How do you use the half-equation to represent oxidation-reduction reactions?

1 Answer
Mar 22, 2016

The half equation method features the loss or or gain of electrons as ACTUAL particles in order to balance redox equations.

Explanation:

Let's represent the oxidation of aluminum to give alumina, #Al_2O_3#.

This ionic species features #Al^(3+)# and #O^(2-)# ions. Since the charge on the elemental ion is the oxidation state, we can speak of #Al(III^+)# and #O(-II)#.

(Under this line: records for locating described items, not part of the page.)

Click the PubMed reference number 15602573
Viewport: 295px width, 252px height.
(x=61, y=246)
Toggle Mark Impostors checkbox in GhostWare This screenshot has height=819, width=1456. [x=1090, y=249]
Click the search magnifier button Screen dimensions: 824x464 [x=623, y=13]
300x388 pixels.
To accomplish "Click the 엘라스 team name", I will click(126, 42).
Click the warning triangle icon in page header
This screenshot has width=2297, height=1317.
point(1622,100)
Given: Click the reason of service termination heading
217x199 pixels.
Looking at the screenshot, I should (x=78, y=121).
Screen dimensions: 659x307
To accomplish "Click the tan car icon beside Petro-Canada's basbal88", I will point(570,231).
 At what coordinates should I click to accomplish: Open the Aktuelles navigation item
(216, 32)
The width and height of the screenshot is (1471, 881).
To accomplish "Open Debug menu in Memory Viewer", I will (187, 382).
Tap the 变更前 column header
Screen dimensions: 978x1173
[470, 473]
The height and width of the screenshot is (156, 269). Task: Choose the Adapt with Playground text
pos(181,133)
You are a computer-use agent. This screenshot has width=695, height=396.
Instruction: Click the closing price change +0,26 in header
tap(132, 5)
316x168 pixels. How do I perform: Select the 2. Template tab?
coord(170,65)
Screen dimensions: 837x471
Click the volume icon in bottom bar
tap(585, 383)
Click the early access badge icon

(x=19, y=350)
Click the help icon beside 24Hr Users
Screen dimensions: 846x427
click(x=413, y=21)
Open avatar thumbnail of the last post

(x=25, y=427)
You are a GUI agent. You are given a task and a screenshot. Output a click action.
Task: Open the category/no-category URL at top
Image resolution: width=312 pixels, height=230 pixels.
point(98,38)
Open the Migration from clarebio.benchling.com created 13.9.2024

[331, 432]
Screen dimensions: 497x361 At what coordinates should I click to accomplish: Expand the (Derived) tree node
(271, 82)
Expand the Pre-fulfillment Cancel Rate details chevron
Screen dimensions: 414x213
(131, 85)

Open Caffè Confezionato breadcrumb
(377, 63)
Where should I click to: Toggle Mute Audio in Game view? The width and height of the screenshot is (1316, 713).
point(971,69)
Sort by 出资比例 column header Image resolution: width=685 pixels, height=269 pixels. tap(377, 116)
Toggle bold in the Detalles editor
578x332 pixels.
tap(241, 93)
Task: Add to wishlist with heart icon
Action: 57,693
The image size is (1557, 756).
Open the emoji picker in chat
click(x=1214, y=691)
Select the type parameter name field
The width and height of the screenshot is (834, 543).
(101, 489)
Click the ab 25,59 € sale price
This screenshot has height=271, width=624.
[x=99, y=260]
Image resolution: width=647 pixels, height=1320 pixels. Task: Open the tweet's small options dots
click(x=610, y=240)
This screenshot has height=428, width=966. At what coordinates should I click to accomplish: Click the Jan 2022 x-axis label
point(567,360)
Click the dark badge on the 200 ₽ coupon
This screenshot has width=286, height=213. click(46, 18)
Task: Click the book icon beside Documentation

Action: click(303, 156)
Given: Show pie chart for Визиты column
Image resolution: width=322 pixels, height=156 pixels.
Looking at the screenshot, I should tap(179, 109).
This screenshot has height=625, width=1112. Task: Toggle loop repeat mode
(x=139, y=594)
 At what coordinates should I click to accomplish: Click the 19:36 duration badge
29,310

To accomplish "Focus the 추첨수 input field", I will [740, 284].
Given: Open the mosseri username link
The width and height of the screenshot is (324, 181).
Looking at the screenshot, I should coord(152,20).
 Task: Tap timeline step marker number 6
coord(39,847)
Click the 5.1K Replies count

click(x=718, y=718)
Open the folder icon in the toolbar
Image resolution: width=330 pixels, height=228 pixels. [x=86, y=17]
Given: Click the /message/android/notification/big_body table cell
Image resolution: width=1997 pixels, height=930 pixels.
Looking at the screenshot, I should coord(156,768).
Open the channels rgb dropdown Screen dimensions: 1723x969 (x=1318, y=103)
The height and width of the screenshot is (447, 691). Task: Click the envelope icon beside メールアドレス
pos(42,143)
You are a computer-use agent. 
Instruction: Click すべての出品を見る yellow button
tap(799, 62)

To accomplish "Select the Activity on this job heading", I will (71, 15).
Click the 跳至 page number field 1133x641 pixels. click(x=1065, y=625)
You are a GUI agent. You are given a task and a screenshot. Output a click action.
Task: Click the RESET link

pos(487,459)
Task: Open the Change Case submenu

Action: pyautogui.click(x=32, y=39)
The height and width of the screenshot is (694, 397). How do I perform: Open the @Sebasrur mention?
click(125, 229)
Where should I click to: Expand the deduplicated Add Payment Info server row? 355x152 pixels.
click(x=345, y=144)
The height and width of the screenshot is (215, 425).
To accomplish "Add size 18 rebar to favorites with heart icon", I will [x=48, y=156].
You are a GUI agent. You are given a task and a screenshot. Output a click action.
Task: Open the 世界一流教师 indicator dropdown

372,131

#"Oxidation (electron loss from zerovalent aluminum):"#

#Al^(0) rarr Al^(3+) + 3e^-# #(i)#

#"Reduction (electron gain to zerovalent oxygen):"#

#O_2^(0) +4e^(-) rarr 2O^(2-)# #(ii)#

In each redox equation, charge and mass is conserved, as it must be.

In the final equation, we wish to eliminate electrons, because these are hypothetical particles: so we cross-multiply, #2xx(i)+3xx(ii)=#

#2Al+3O_2 rarr 2Al_2O_3#

Now this was simply a combustion reaction, which is intuitively easy to solve. Try the oxidation of elemental sulfur to #S(VI)#, as in #SO_4^(2-)#. Sulfur loses 6 electrons.

#S rarr SO_4^(2-) + 6e^-#

Balance the oxygens (using water)

#S + 4H_2O rarr SO_4^(2-) + 6e^-#

Now balance the hydrogens:

#S + 4H_2O rarr SO_4^(2-) + 8H^+ + 6e^-#

Again, both mass and CHARGE are balanced, as required. We need a corresponding reduction reaction to ACCEPT the electrons.

Another reaction, oxidation of ammonia to nitric oxide:

#N^(-III)H_3 + 2H_2O rarr N^(+IV)O_2 + 7H^(+) +7e^-#

Is this reaction balanced with respect to mass and charge? Why?